··· Data for this exercise

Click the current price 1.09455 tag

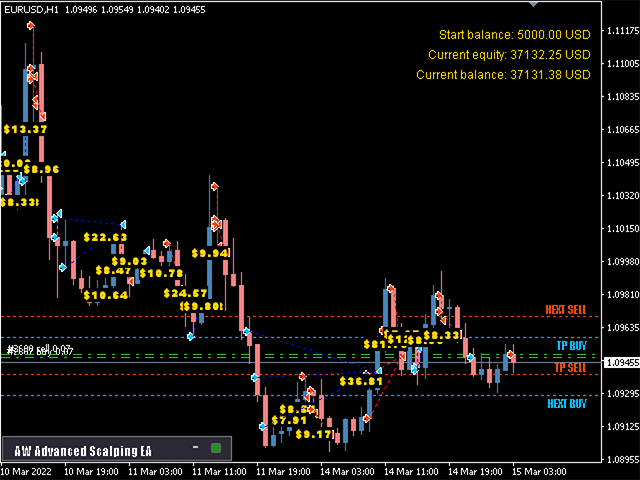[x=621, y=363]
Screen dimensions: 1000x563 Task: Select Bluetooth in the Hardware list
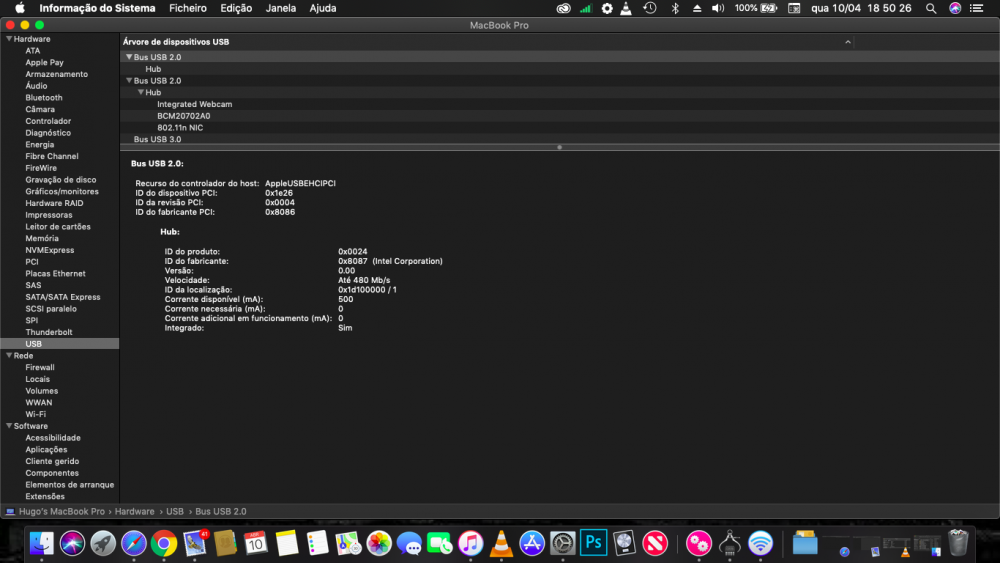click(x=44, y=98)
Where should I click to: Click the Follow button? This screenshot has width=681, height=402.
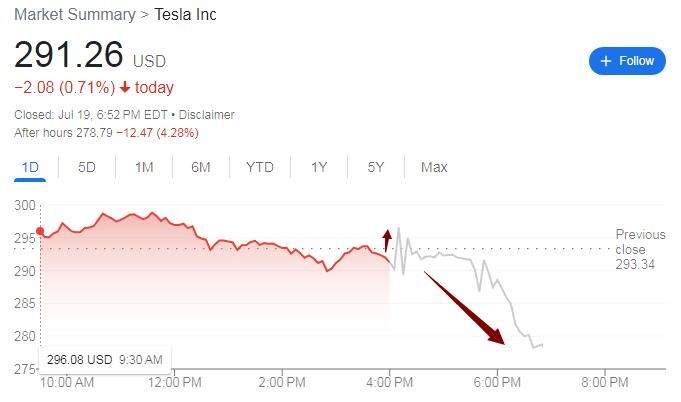[x=627, y=61]

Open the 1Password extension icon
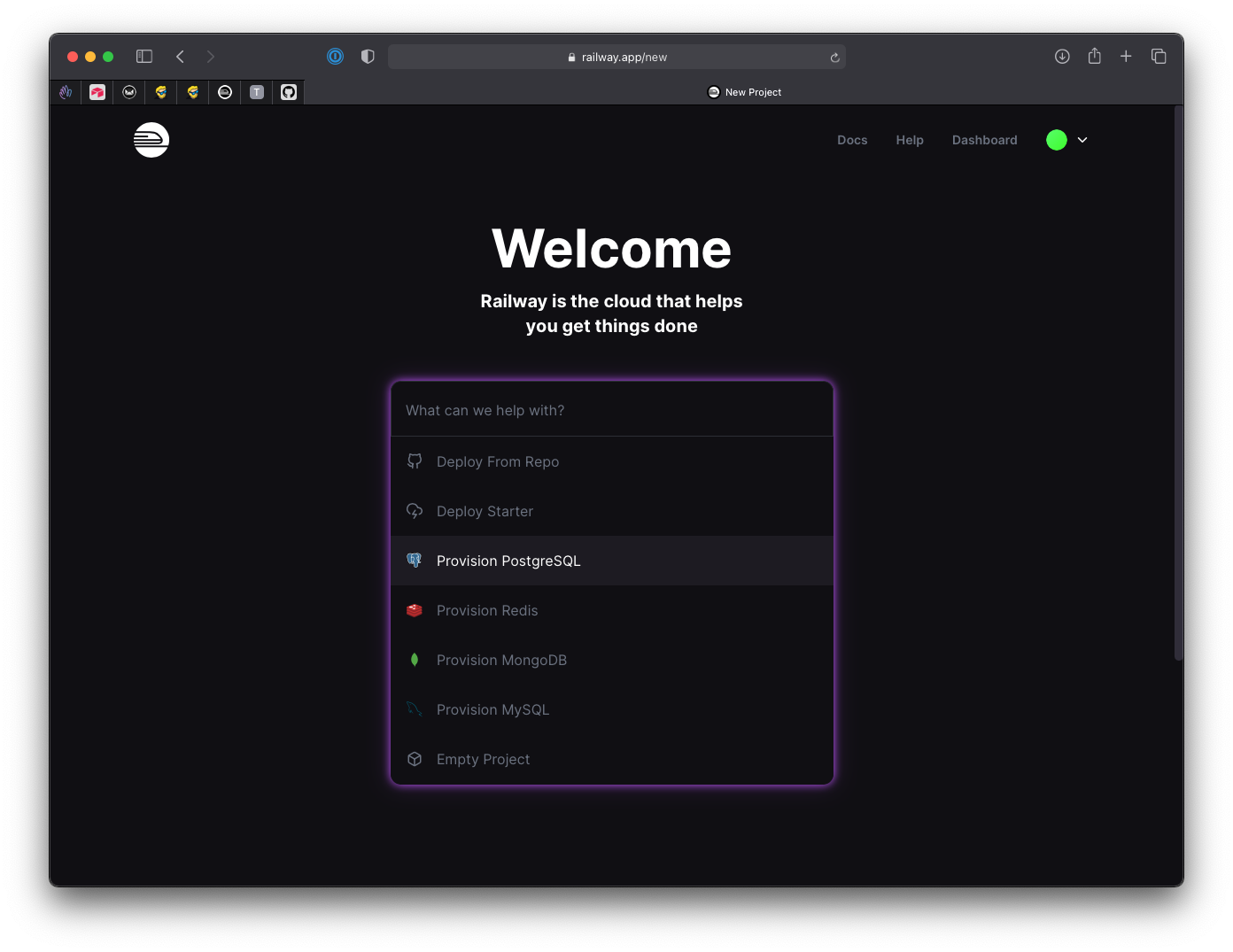click(x=335, y=57)
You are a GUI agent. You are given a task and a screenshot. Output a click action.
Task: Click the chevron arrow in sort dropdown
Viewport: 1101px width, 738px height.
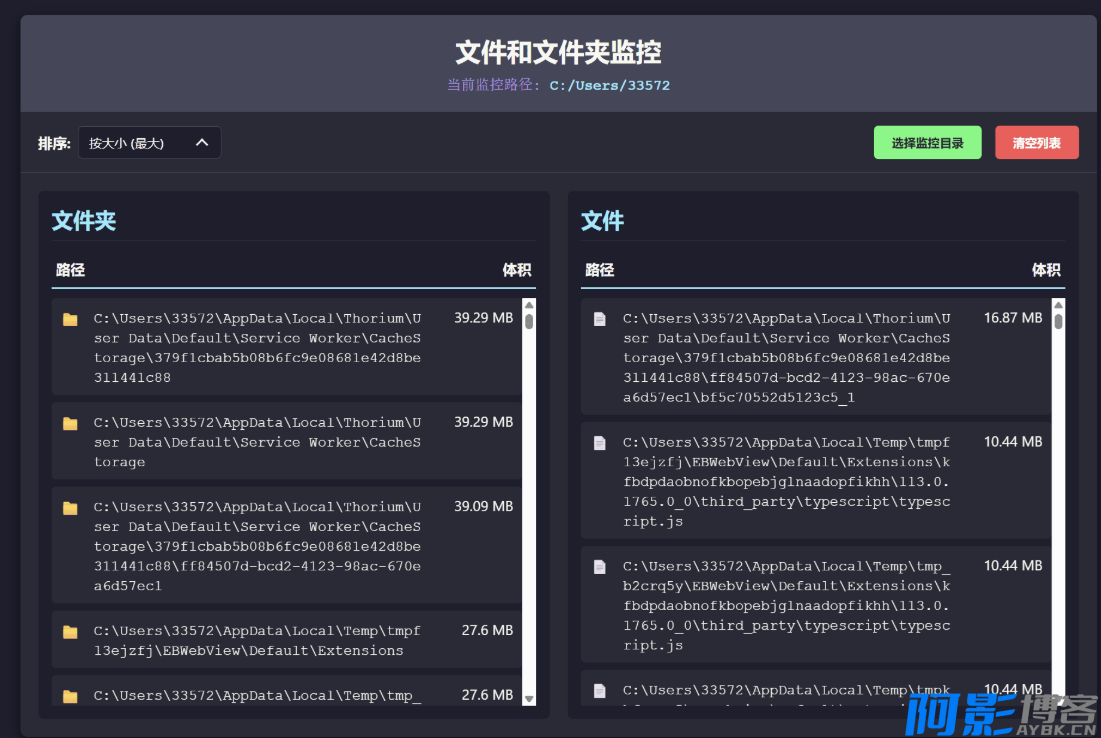(x=202, y=143)
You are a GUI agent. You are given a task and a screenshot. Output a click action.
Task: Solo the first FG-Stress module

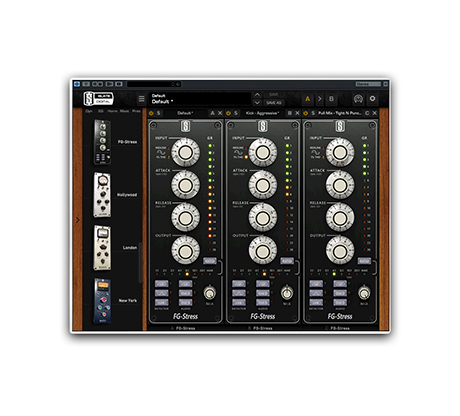coord(159,113)
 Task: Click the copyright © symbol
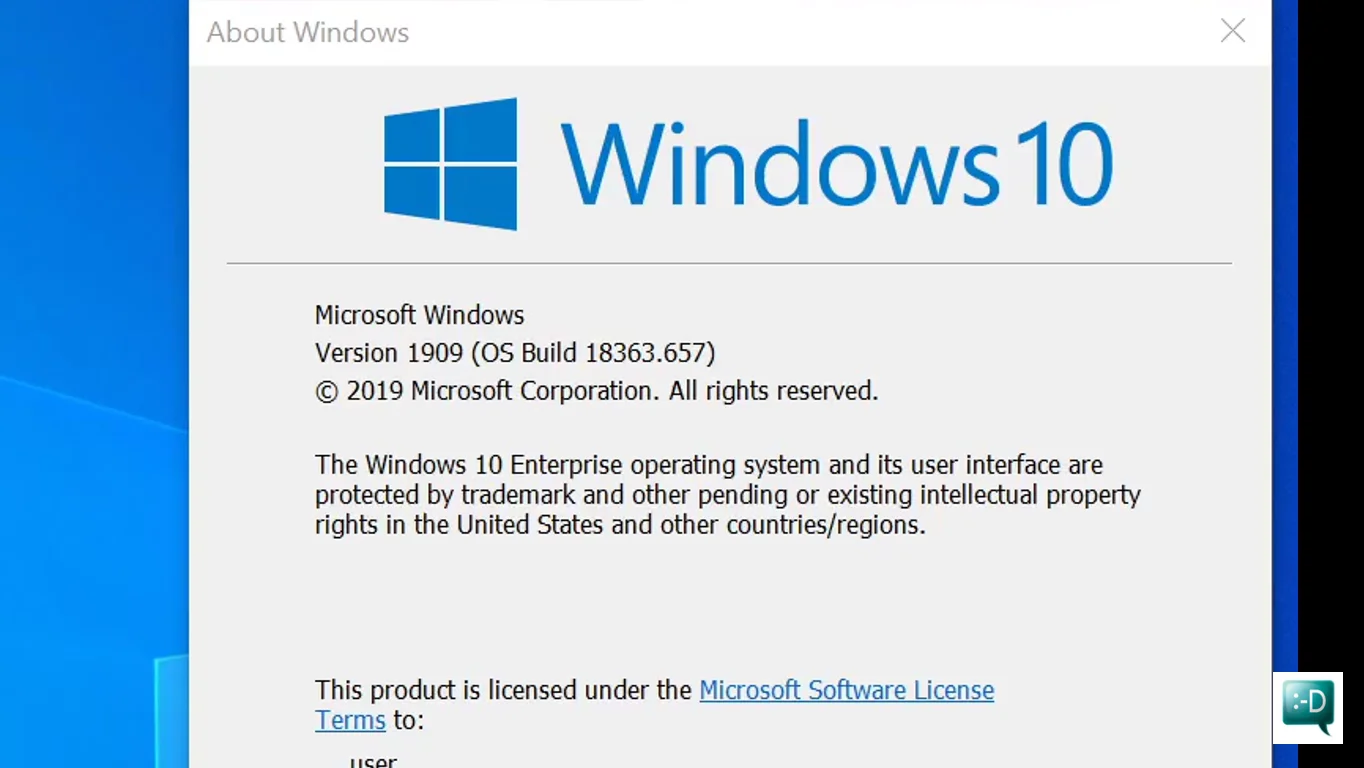click(x=326, y=392)
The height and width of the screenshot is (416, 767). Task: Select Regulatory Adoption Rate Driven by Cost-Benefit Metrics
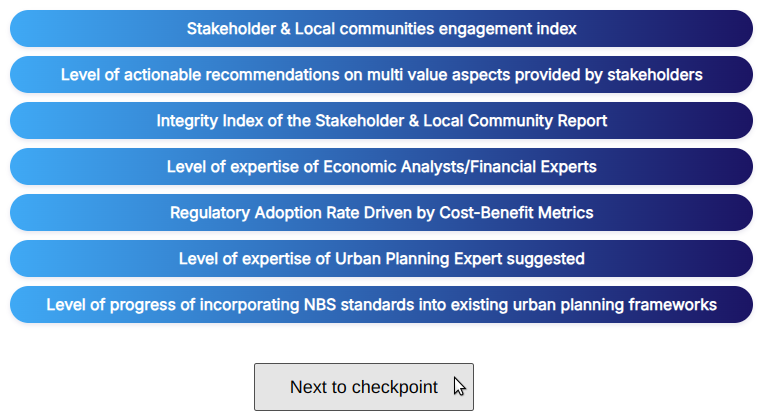coord(381,212)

······

**Your instructions:**
What is needed is an exact copy of the entries, without any images.

**Solution to this task:**
Click the current price 1.09455 tag

[x=621, y=363]
Screen dimensions: 1000x563 Task: Select Bluetooth in the Hardware list
click(x=44, y=98)
Where should I click to: Click the Follow button? This screenshot has width=681, height=402.
[x=627, y=61]

Open the 1Password extension icon
click(x=335, y=57)
You are a GUI agent. You are given a task and a screenshot. Output a click action.
Task: Click the chevron arrow in sort dropdown
Viewport: 1101px width, 738px height.
(x=202, y=143)
You are a GUI agent. You are given a task and a screenshot. Output a click action.
Task: Solo the first FG-Stress module

coord(159,113)
 Task: Click the copyright © symbol
click(x=326, y=392)
The height and width of the screenshot is (416, 767). Task: Select Regulatory Adoption Rate Driven by Cost-Benefit Metrics
coord(381,212)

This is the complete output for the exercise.